The pre-history of the Kathamrita has been discussed in R.K.Dasputa's essay (Dasgupta 1986). The first volume (1902) was preceded by a small booklet in English called A Leaf from the Gospel of Sri Ramakrishna (1897). After the death of Ramakrishna, the growing public recognition of him encouraged Gupta to make his diary public. M thought that his was an important medium for public dissemination of Ramakrishna's ideas. M also sought Sarada Devi's appraisal before the publication of the diary. Between 1898 and 1902, transliterated excerpts from his diary were published in leading Bengali journals like Bangadarshan, Udbodhan, Hindu Patrika, Shaitya Patrika and Janmabhumi. The first four volumes were published in 1902, 1904, 1908 and 1910 respectively and the fifth volume in 1932; the final volume was delayed because of M's health problems. At the time of M's death in 1932, he was contemplating at least six to seven volumes, after which he hoped to rearrange the entire material chronologically.

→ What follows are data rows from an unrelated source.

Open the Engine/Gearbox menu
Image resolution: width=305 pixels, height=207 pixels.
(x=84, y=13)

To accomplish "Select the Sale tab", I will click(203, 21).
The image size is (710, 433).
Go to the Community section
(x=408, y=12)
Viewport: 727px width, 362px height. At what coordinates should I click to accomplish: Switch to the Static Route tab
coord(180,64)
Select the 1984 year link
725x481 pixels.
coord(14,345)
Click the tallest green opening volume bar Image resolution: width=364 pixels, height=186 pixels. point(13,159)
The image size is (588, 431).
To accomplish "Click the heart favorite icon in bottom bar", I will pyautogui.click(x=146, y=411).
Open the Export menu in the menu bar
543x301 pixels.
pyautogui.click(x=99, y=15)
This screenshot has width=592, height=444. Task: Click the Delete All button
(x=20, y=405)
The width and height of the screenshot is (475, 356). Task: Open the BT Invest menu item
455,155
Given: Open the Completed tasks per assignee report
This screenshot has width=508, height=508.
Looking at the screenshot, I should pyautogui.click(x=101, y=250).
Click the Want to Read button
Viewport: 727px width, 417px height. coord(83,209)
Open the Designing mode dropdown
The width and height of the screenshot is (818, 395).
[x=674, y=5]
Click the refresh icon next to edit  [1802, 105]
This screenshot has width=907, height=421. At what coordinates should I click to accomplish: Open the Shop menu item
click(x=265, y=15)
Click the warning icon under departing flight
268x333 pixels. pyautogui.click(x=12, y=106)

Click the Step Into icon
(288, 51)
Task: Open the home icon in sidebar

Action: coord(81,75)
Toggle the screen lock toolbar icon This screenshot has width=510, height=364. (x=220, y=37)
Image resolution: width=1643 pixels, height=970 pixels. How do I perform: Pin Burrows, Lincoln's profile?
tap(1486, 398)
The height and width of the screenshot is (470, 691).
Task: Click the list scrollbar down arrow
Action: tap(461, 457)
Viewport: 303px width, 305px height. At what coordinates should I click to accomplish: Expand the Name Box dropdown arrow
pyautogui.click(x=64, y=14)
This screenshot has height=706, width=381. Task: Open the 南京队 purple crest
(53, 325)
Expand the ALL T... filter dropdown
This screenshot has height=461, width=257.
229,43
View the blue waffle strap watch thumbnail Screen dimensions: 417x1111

According to Sumit Sarkar, "The Kathamrita was published 15-50 years after the sessions with Ramakrishna, and covers a total of only 186 days spread over the last four and a half years of the saint's life. The full text of the original diary has never been made publicly available. Considered as a constructed 'text' rather than simply as a more-or-less authentic 'source', the Kathamrita reveals the presence of certain fairly self-conscious authorial strategies... The high degree of 'truth effect' undeniably conveyed by the Kathamrita to 20th century readers is related to its display of testimonies to authenticity, careful listing of 'types of evidence', and meticulous references to exact dates and times." Tyagananda and Vrajaprana write, "...at the time of M' death, he had enough diary material for another five or six volumes. Poignantly and frustratingly, M's diary notations were as sparse as they were cryptic. As a result, M's Kathamrita project ended with the fifth volume. And, lest there be any misunderstanding, it needs to be said that the sketchy notations which constitute the remainder of M's diary belong solely to M's descendants, not to the Ramakrishna Order. It also needs to be pointed out that, according to Dipak Gupta, M's great-grandson, scholars can, and have, seen these diaries."

==Contents==
The Kathamrita contains the conversations of Ramakrishna from 19-26 February 1882 to 24 April 1886, during M's visits. M offers information about a great variety of people with very different interests converging at Dakshineswar Kali temple including, "... childless widows, young school-boys (K1: 240, 291; K2: 30, 331; K3: 180, 185, 256), aged pensioners (K5: 69-70), Hindu scholars or religious figures (K2: 144, 303; K3: 104, 108, 120; K4: 80, 108, 155, 352), men betrayed by lovers (K1: 319), people with suicidal tendencies (K4: 274-275), small-time businessmen (K4: 244), and, of course, adolescents dreading the grind of samsaric life (K3: 167)."

The Kathamrita also records the devotional songs that were sung by Ramakrishna, including compositions by Ramprasad, an 18th-century Shakta poet.

==Translations==
Several English translations exist; the most well-known is The Gospel of Sri Ramakrishna (1942), by Swami Nikhilananda of the Ramakrishna Order. This translation has been criticized as inaccurate by Jeffrey Kripal, while others such as Lex Hixon and Swami Tyagananda have regarded the translation as authentic and culturally sensitive.

A translation by Sachindra Kumar Majumdar, entitled Conversations with Sri Ramakrishna, is published electronically by SRV Retreat Center, Greenville NY, following the original five-volume format of the Kathamrita.

The latest complete translation, by Dharm Pal Gupta, is intended to be as close to the Bengali original as possible, conveyed by the words "Word by word translation" on the cover. All 5 volumes have been published.